3) We don’t have to choose between endless lockdowns and mass deaths. There are other ways to manage the pandemic.

Herd immunity is not the only way for the pandemic to end. We can manage the spread and contain it to small clusters with an aggressive system of testing and tracing the contacts of the infected.

This work is made difficult by the fact that people can spread the virus before they know they are sick. This virus is sneaky. “We have so many infections that are undetected,” Dean says. That will make it hard to contain.

But that challenge can be addressed. “We’ve seen clear examples of how transmission appears to be controllable with widespread testing and physical distancing, including mask-wearing,” Cobey says. Look at South Korea, for example. “If most people on the planet could take those precautions, perhaps the virus would go away.”

In the absence of test-and-trace deployments, we can all do our best to try to reduce our chances of spreading the coronavirus to others: by wearing masks, by maintaining distancing between people, by avoiding crowds indoors, among other suggestions to reduce harm while rejoining society in a limited capacity.

4) This virus could lull us into a false sense of security

It takes an average of five days for a person to show symptoms after being infected with Covid-19, but it can take up to 14. And after infection, it takes time to get tested and time for the results to come back.

Some people won’t get tested, and their cases will only be noted when they arrive at a hospital. A person can be contagious a day or two before they start feeling symptoms (or never develop symptoms at all), and may remain contagious until several days after symptoms end.

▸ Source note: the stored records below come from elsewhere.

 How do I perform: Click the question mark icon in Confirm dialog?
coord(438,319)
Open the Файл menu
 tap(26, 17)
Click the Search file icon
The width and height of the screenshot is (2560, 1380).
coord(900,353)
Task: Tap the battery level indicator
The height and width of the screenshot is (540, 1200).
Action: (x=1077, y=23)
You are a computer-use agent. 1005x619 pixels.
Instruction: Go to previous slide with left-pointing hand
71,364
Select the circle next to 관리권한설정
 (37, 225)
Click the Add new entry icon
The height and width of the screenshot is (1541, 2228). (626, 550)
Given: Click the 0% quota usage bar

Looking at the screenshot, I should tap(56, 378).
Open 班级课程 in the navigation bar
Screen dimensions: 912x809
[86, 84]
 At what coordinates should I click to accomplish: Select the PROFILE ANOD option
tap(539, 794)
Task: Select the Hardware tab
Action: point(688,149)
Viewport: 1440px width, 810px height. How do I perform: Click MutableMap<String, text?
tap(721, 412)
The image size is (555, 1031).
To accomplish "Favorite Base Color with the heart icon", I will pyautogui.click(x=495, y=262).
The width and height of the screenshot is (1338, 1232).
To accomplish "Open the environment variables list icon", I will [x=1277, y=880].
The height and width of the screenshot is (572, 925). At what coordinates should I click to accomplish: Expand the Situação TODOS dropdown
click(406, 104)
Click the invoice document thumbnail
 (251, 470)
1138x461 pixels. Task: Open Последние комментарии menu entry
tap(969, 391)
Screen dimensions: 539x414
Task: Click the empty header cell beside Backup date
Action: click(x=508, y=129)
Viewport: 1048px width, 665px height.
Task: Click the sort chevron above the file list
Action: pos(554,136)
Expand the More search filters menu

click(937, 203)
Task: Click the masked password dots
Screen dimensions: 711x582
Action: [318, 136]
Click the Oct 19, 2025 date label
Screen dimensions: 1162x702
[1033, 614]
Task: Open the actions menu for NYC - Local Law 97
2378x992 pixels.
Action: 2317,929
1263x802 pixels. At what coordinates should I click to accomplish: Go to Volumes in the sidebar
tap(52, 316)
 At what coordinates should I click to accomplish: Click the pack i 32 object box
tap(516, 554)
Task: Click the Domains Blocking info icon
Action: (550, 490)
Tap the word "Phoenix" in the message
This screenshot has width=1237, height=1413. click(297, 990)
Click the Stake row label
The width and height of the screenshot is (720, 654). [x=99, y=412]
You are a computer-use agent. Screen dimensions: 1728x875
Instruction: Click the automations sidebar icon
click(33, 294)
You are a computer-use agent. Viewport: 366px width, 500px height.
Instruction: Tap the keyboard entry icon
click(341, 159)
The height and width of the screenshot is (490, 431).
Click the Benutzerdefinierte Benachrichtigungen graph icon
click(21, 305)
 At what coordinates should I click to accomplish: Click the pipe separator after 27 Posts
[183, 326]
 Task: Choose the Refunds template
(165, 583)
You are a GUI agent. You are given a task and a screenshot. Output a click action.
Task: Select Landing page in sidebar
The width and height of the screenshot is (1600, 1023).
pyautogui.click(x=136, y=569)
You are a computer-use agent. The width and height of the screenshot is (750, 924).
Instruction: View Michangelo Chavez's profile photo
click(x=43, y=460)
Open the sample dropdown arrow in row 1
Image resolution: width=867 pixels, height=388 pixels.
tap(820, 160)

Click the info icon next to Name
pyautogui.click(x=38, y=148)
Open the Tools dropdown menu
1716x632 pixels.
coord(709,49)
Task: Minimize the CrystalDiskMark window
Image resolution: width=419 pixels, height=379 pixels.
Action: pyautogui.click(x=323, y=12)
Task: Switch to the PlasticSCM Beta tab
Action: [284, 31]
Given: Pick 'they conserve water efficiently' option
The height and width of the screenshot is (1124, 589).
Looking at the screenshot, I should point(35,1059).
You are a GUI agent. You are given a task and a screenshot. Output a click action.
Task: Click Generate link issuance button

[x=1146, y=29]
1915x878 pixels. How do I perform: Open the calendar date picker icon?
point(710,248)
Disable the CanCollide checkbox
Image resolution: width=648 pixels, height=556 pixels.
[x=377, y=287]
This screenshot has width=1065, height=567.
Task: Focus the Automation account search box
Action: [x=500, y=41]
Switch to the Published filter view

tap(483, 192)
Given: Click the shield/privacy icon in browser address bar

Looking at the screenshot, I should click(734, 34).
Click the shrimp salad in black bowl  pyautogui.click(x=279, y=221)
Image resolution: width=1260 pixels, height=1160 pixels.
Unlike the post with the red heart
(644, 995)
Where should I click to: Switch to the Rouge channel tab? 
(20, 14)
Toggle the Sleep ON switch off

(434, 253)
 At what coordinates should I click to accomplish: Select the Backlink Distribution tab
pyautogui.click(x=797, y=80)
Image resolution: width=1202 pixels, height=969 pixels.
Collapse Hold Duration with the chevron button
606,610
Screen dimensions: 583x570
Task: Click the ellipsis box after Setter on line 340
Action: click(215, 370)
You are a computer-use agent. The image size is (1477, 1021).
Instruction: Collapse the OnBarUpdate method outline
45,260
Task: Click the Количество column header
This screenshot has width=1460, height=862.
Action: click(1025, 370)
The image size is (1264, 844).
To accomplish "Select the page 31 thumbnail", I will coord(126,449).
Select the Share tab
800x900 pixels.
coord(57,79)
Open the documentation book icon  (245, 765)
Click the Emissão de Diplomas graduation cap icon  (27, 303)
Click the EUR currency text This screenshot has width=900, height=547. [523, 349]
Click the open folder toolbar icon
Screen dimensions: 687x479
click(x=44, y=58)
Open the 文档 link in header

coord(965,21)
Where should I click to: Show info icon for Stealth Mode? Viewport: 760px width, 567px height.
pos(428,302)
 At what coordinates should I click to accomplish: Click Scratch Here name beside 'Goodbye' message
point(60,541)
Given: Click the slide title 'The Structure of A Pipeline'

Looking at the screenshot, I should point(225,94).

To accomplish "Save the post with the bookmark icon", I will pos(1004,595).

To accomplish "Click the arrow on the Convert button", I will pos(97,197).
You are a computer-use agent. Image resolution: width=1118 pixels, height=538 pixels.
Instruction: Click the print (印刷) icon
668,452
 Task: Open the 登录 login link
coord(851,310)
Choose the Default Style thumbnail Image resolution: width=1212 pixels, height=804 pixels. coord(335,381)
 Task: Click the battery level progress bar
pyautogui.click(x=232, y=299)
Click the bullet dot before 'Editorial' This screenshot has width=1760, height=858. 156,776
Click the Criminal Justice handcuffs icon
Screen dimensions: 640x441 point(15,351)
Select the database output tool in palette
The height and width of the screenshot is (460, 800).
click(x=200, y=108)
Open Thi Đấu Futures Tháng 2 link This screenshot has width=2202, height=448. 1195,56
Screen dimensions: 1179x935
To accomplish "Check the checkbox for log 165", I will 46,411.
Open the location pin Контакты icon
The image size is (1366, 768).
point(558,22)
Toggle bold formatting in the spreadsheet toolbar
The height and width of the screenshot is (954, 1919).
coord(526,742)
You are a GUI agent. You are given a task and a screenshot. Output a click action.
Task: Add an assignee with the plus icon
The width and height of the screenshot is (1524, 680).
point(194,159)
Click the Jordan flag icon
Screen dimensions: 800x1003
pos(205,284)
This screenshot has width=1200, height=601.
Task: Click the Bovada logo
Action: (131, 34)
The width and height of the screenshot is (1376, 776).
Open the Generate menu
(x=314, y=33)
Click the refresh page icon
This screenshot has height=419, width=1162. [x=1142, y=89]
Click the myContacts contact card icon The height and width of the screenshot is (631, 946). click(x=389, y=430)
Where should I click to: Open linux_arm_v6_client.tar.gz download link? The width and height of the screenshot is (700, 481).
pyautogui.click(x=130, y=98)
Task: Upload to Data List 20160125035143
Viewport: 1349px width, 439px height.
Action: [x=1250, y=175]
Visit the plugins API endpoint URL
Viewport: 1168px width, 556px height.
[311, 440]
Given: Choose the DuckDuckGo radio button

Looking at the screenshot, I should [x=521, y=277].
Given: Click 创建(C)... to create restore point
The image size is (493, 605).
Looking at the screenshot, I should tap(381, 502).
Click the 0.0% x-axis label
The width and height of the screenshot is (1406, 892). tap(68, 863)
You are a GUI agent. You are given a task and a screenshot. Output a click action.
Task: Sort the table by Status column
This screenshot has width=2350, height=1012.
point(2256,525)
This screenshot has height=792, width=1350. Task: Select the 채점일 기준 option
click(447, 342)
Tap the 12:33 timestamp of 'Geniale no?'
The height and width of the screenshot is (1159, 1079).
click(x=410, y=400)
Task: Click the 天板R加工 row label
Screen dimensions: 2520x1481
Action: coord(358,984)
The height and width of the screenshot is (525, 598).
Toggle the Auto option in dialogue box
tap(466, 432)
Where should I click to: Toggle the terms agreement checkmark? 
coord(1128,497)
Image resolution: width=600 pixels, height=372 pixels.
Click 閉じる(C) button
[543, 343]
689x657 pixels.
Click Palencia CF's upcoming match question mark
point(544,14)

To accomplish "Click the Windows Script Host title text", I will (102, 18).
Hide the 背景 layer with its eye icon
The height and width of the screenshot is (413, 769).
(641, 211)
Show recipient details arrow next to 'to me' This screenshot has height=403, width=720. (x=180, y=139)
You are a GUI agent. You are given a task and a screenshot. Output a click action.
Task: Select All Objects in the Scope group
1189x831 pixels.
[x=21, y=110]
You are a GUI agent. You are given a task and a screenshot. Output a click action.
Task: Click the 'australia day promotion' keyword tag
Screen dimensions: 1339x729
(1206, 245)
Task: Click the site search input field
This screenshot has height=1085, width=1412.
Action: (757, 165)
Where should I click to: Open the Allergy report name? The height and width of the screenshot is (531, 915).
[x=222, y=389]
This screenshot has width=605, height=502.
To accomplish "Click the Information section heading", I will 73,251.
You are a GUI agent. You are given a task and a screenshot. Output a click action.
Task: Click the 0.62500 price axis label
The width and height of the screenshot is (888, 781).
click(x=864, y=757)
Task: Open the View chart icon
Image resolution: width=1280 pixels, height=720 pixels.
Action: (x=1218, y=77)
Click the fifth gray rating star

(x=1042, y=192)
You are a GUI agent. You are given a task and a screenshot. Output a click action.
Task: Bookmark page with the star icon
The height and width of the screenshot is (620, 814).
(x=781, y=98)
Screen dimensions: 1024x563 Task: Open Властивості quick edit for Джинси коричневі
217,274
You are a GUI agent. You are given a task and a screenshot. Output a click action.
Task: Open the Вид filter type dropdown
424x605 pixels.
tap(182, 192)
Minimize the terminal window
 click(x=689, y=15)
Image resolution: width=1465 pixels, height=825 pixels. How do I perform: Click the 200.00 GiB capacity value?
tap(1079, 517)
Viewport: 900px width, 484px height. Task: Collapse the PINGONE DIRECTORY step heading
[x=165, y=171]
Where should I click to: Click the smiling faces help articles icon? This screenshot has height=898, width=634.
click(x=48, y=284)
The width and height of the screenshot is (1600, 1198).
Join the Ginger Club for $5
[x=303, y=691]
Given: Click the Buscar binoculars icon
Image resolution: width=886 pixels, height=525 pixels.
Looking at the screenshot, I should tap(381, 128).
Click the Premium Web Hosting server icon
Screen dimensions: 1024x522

This all means that by the time new cases start to appear in the data, a new wave of infections is already well underway. Let’s not get complacent. The increase in cases in some communities now is the result of changes that began several weeks ago.

5) A vaccine can end the pandemic. But not immediately.

There is not yet a vaccine to prevent SARS-CoV-2 from infecting people. Even if there is eventually a vaccine to inoculate people against the coronavirus, the pandemic won’t immediately end. It may not be perfectly effective, and there may not be enough of it.

Let’s not lose sight of how it will take an enormous effort to end the pandemic. Humans have only eradicated two diseases via vaccine — smallpox and a cattle disease called rinderpest — and in both cases, it was the result of enormous global efforts. Don’t imagine eradicating this virus will be any easier.

We’re in for a long haul, unfortunately. But that doesn’t mean we should give up.

These new infections aren’t a surprise. Epidemiologists warned us that reopening too quickly could backfire. When we let up on precautions without putting new ones in place — like a national test, trace, and isolation effort and universal masking — the virus will find lots of new people to infect. The models told us this too: The places most at risk for a second wave are the places that largely avoided the first one (like Arizona), and didn’t prepare well for a second. These places have populations that are almost entirely susceptible to infection. Removing the most powerful thing protecting them — social distancing — without new precautions in place just leaves them exposed.

The pandemic is still just beginning. Sigh if you need to. Screaming helps too (just not in an enclosed space with other people around). But we can’t give up now.